Skip addition of trivial constraints to canonical representation of the linear relation #70
Conversation
|
Can you lint this PR? |
|
Also to address your question - do you know of any situations where we would actually want to include a trivial constraint? If not, then I'm okay with making it disallowed (as the only settings where people would try to include it, are if they are using the API incorrectly - and they should be warned if so!) |
|
Actually, maybe there is an argument for allowing "trivial" relations - eg in the range proof, this is a nice way to denote that a relation should be checked outside of the proof: |
|
Ya, I'm not immediately sure here!
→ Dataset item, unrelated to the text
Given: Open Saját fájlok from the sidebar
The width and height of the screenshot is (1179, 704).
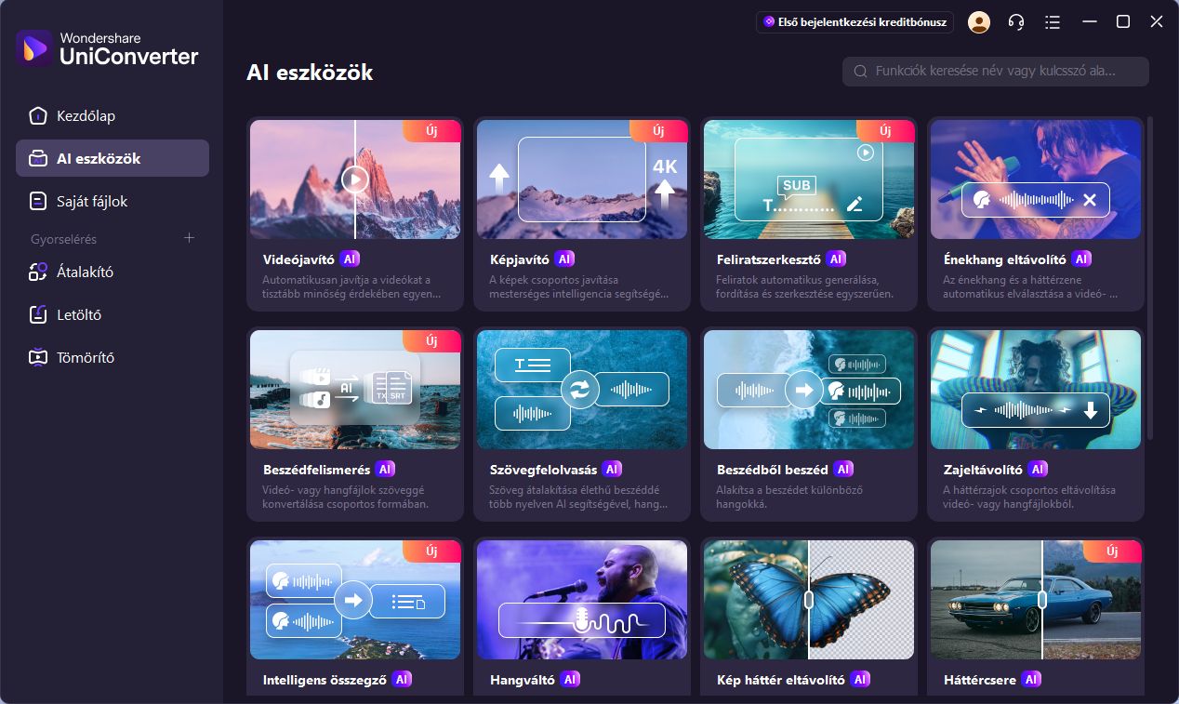Looking at the screenshot, I should click(x=92, y=201).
Starting with the trivially false, its my feeling that this should be rejected at this canonicalization step, or as early as possible really. I know there is an argument for allowing it, as it might be part of an OR branch and so the statement as a whole may still have a proof. My concern with this is that it leads to situations where the proof may not be providing the hiding properties that were intended (e.g. A proof of "I am a dog OR x = x + 1" gives definitive proof that I am a dog). In trivially true case, if we were building the relation fully at compile-time, then I might write a rule that gives an error (or perhaps a warning) that a given constraint is trivial and can be removed. However, that's not what we are doing of course. We are filling in values for the group elements at runtime, often using values sent over to the verifier from the prover. As you mention, it is very helpful in this case to have a native way to express constraints over the public values received. If we don't provide that, then it may force the developer to hand-write that check, and be careful not to either forget to add it or end up with a check that does not match the rest of the statement (seems like bad news). However, it does feel a little odd and I think part of that may be that there is no notion of whether or not a given group element is "variable" or "constant". I am thinking about this because if there was a way to know that during this canonicalization step (or really just whenever the system knows a given constant is done being built), then I would want to reject a trivial statement containing only constants. |
|
@nategraf do you see an advantage in testing there rather than directly upon conversion? I find that having a conversion step that does all validation in one place more clear to study: |
|
Agreed that we should check during conversation primarily. We may also want to check here due to the fact that the data structure we are using can have an empty right-hand side (as opposed to having this struct not be able to represent constraints with an empty RHS). |
mmaker
force-pushed
the
victor/a-check-and-a-question
branch
from
430d5b5 to
5a8cd7c
Compare
mmaker
left a comment
mmaker
left a comment
There was a problem hiding this comment.
I think we're converging here, I have only minor comments about the documentation.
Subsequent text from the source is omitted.